Risperidone is rapidly distributed. The volume of distribution is 1 to 2 L/kg. In plasma, risperidone is bound to albumin and α1-acid glycoprotein. The plasma protein binding of risperidone and 9-hydroxyrisperidone is 90% and 77%, respectively. Neither risperidone nor 9-hydroxyrisperidone displaces each other from plasma binding sites. High therapeutic concentrations of sulfamethazine (100 mcg/mL), warfarin (10 mcg/mL) and carbamazepine (10 mcg/mL) caused only a slight increase in the free fraction of risperidone at 10 ng/mL and 9-hydroxyrisperidone at 50 ng/mL, changes of unknown clinical significance.
Risperidone is extensively metabolized in the liver by CYP2D6 (also called debrisoquin hydroxylase) to 9-hydroxyrisperidone, which has a similar pharmacological activity as risperidone. CYP2D6 is subject to genetic polymorphism (about 6 to 8% of Caucasians, and a very low percentage of Asians, have little or no activity and are "poor metabolizers") and to inhibition by a variety of substrates and some non-substrates, notably quinidine. Extensive CYP2D6 metabolizers convert risperidone rapidly into 9-hydroxyrisperidone, whereas poor CYP2D6 metabolizers convert it much more slowly. Although extensive metabolizers have lower risperidone and higher 9-hydroxyrisperidone concentrations than poor metabolizers, the pharmacokinetics of risperidone and 9-hydroxyrisperidone combined, after single and multiple doses, are similar in extensive and poor metabolizers.
Another metabolic pathway of risperidone is N-dealkylation. In vitro studies in human liver microsomes showed that risperidone at clinically relevant concentration does not substantially inhibit the metabolism of drugs metabolized by cytochrome P450 isozymes, including CYP1A2, CYP2A6, CYP2C8/9/10, CYP2D6, CYP2E1, CYP3A4, and CYP3A5.
Risperidone and its metabolites are eliminated via the urine and, to a much lesser extent, via the feces. A mass balance study of a single 1 mg oral dose of 14C-risperidone administered as a solution to three healthy male volunteers showed that total recovery of radioactivity at one week was 84%, including 70% in the urine and 14% in the feces.
The apparent half-life of risperidone was three hours in extensive metabolizers and 20 hours in poor metabolizers. The apparent half-life of 9-hydroxyrisperidone was about 21 hours in extensive metabolizers and 30 hours in poor metabolizers. The overall mean elimination half-life of risperidone and its active metabolite is about 20 hours.
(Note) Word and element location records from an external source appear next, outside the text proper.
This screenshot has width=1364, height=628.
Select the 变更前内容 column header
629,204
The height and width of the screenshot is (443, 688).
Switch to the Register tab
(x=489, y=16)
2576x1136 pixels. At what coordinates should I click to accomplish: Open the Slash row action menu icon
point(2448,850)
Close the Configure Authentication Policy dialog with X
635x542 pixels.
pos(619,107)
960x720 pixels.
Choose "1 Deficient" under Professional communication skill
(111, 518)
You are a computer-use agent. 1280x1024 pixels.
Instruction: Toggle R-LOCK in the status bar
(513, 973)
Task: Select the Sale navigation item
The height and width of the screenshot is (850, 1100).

Special Population: Renal Impairment: In patients with moderate to severe renal disease, clearance of the sum of risperidone and its active metabolite decreased by 60% compared to young healthy subjects. Risperidone doses should be reduced in these patients.
Hepatic Impairment: Although the pharmacokinetics of risperidone in patients with liver disease were comparable to those in young healthy subjects, the mean fraction of risperidone in plasma was increased by about 35% because of the diminished concentration of both albumin and α1-acid glycoprotein. Risperidone doses should be reduced in these patients.
Elderly: In healthy elderly subjects, renal clearance of both risperidone and 9-hydroxyrisperidone was decreased by 30%, and elimination half-lives were prolonged compared to young healthy subjects.
Risperidone doses should be adjusted in these patients.
Children: The pharmacokinetics of risperidone and 9-hydroxyrisperidone in children were similar to those in adults after correcting for the difference in body weight.